Horizontal crack at the first or second course of brick above a window or door head — this is the lintel pushing upward through the mortar bed joint as the steel expands.

Brick displacement — individual bricks in the courses above the opening shift outward or begin to step-crack as the expanding lintel forces them apart.

Rust staining on the brick face — orange or brown streaks running down the wall from the joint level where the lintel bears, particularly visible on lighter brick.

Accelerated joint erosion above openings — mortar at and just above lintel level deteriorates faster than adjacent joints because expanding rust is actively destroying the mortar bond.

A building with one actively failing lintel almost always has others at earlier stages of the same process. When we're called to assess one lintel, we evaluate every opening.


The Lintel Replacement Process

Temporary Shoring

Before any lintel work begins, temporary shoring is installed to carry the brick load above the opening while the old lintel is removed. This typically involves timber or steel beams spanning the opening and bearing on the wall on each side. No lintel work should proceed without proper shoring — this is the step that prevents the courses above from dropping.

Removing the Old Lintel

We cut the mortar bed where the lintel bears on the wall at each end, and carefully extract the corroded steel angle. The bearing pocket on each side is cleaned of all rust scale and deteriorated mortar before the new lintel is installed.

New Lintel Installation

Replacement lintels are hot-dip galvanized steel angles, sized for the original span and bearing conditions. We set each lintel on fresh mortar beds and verify proper bearing length on each end — typically four inches minimum. The lintel is allowed to set before shoring is removed.

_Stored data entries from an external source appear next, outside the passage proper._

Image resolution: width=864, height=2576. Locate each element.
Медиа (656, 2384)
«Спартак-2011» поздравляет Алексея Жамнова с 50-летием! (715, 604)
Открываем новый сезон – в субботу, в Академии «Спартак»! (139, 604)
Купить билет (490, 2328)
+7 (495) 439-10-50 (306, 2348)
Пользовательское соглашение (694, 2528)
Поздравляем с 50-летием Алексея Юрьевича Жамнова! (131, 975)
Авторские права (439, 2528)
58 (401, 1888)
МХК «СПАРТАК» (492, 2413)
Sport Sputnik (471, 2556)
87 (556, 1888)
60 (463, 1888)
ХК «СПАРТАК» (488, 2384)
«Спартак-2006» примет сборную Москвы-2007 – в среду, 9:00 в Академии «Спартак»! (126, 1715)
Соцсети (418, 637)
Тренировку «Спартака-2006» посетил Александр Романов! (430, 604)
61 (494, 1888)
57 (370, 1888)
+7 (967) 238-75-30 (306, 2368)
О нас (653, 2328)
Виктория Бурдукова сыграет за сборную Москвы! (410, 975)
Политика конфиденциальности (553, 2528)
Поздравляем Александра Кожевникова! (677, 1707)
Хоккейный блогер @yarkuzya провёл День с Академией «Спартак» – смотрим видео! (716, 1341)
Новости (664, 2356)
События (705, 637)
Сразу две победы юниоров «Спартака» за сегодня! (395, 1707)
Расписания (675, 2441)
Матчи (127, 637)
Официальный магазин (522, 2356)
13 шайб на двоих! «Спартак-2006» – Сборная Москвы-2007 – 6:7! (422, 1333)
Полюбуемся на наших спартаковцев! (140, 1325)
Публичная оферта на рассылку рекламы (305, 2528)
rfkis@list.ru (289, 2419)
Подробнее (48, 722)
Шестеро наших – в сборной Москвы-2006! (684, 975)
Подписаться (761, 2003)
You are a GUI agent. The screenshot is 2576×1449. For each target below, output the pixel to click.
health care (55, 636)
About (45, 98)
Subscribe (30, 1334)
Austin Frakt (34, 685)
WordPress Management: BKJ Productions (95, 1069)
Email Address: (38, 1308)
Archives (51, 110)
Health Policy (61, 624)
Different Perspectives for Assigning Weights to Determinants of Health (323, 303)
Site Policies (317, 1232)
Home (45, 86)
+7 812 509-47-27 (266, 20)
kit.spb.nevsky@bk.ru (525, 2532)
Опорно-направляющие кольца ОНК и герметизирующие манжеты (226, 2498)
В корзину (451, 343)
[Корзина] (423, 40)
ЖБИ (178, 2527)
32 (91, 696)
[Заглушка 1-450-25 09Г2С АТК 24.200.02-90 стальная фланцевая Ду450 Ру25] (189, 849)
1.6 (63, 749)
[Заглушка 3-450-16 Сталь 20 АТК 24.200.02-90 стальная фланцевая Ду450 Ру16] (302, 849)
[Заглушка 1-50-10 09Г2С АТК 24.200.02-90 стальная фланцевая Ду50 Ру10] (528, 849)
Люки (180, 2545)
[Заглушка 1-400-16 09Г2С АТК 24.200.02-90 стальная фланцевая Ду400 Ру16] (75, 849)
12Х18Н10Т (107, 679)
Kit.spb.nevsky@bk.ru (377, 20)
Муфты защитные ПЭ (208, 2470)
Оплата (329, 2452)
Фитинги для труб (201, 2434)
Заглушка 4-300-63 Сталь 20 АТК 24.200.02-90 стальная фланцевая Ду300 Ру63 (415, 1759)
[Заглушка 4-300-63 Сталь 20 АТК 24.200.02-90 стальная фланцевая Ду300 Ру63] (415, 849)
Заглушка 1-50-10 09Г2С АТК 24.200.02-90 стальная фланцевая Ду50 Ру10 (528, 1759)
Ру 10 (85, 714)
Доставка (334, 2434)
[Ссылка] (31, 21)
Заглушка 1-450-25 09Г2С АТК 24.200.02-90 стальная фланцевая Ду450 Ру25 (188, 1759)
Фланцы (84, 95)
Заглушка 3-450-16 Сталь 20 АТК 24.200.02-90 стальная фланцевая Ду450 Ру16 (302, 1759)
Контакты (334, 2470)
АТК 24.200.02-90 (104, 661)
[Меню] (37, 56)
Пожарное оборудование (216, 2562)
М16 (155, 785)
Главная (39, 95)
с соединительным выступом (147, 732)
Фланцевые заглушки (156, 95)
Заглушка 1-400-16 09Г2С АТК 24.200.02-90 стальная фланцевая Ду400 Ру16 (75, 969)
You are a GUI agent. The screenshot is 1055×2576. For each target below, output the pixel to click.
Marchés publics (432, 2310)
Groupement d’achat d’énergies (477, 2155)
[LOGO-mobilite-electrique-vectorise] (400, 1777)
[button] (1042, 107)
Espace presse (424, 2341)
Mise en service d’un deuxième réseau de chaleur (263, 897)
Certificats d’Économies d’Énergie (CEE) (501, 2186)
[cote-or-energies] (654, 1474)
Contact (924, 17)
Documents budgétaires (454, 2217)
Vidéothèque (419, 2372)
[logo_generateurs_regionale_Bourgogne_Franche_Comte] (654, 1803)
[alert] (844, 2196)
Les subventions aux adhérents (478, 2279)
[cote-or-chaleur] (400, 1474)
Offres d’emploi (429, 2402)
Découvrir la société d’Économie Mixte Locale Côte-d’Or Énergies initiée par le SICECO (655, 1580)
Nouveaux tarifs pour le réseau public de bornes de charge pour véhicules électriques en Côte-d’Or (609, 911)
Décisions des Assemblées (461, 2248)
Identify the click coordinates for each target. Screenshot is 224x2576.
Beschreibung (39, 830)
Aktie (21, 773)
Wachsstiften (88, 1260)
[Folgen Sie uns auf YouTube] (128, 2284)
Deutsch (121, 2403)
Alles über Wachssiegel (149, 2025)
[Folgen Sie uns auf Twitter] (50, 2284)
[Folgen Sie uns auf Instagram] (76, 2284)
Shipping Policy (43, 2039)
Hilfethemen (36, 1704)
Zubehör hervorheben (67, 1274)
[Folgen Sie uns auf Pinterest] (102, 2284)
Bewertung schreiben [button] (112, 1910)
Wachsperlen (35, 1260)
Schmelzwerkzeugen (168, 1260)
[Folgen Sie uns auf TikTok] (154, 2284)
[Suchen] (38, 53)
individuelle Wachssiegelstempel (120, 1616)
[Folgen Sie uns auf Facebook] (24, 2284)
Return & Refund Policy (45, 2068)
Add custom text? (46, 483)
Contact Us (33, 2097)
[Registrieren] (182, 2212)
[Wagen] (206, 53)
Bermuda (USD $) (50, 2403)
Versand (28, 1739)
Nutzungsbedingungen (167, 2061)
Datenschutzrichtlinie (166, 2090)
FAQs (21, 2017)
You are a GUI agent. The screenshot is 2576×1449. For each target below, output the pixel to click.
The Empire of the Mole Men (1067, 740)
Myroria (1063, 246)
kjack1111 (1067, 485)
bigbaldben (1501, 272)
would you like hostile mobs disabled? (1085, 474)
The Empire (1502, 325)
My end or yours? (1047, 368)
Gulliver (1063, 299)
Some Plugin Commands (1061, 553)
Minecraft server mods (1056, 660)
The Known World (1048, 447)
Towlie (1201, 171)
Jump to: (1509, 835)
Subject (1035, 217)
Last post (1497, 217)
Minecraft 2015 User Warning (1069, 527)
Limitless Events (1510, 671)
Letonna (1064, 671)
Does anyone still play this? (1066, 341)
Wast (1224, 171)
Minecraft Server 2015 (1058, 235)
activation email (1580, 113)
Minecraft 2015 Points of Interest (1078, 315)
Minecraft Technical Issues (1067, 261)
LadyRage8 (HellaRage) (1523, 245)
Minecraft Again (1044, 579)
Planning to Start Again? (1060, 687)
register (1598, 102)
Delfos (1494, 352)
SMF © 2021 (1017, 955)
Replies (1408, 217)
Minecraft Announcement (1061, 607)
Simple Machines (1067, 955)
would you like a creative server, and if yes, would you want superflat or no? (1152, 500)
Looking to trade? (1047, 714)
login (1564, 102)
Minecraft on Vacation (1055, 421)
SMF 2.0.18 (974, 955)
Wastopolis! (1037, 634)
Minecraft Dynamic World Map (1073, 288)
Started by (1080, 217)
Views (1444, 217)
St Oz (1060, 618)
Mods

Brick Reset and Repointing

After the new lintel is seated, any brick above the opening that was displaced or cracked by the old lintel is reset or replaced. Mortar joints in the immediate area — stressed by years of lintel expansion — are cut and repointed. Where practical, we extend the repointing to the full affected wall section to avoid visible patching against weathered mortar.


Streamwood Building Types Where Lintel Failure Is Most Common

Streamwood's development history concentrated largely between the 1960s and 1990s — colonials, ranches, and split-level homes with brick veneer, plus commercial development along Sutton Road, Bartlett Road, and Irving Park Road. Both the residential and commercial building types share the same lintel corrosion timeline.

On residential colonials, the most common pattern is lintel failure at first-floor windows after 35–45 years. On commercial strip centers and small retail buildings from the same era, lintels above storefronts and loading dock openings are often the first to show active expansion, because these openings are wider and the lintels carry more load.


FAQ

How many lintels does a typical Streamwood house have?

Most residential homes in Streamwood have a lintel at every window and door opening in the brick facade — typically 8 to 15 openings depending on the floor plan and which elevations are brick. Not all deteriorate at the same rate, but if you're seeing active cracking at one or two openings, the rest of the lintels should be assessed. They're the same age and were installed in the same conditions.

Is lintel failure a structural issue or just cosmetic?

Structural. A lintel is load-bearing — it carries the weight of the brick above the opening. A lintel that has failed and is allowing brick displacement is actively worsening until the lintel is replaced. In advanced cases, brick courses above the opening can lose proper support and become a falling hazard. Horizontal cracking above a window is not cosmetic and should be assessed promptly.

Can the cracked mortar above a failing lintel just be repointed?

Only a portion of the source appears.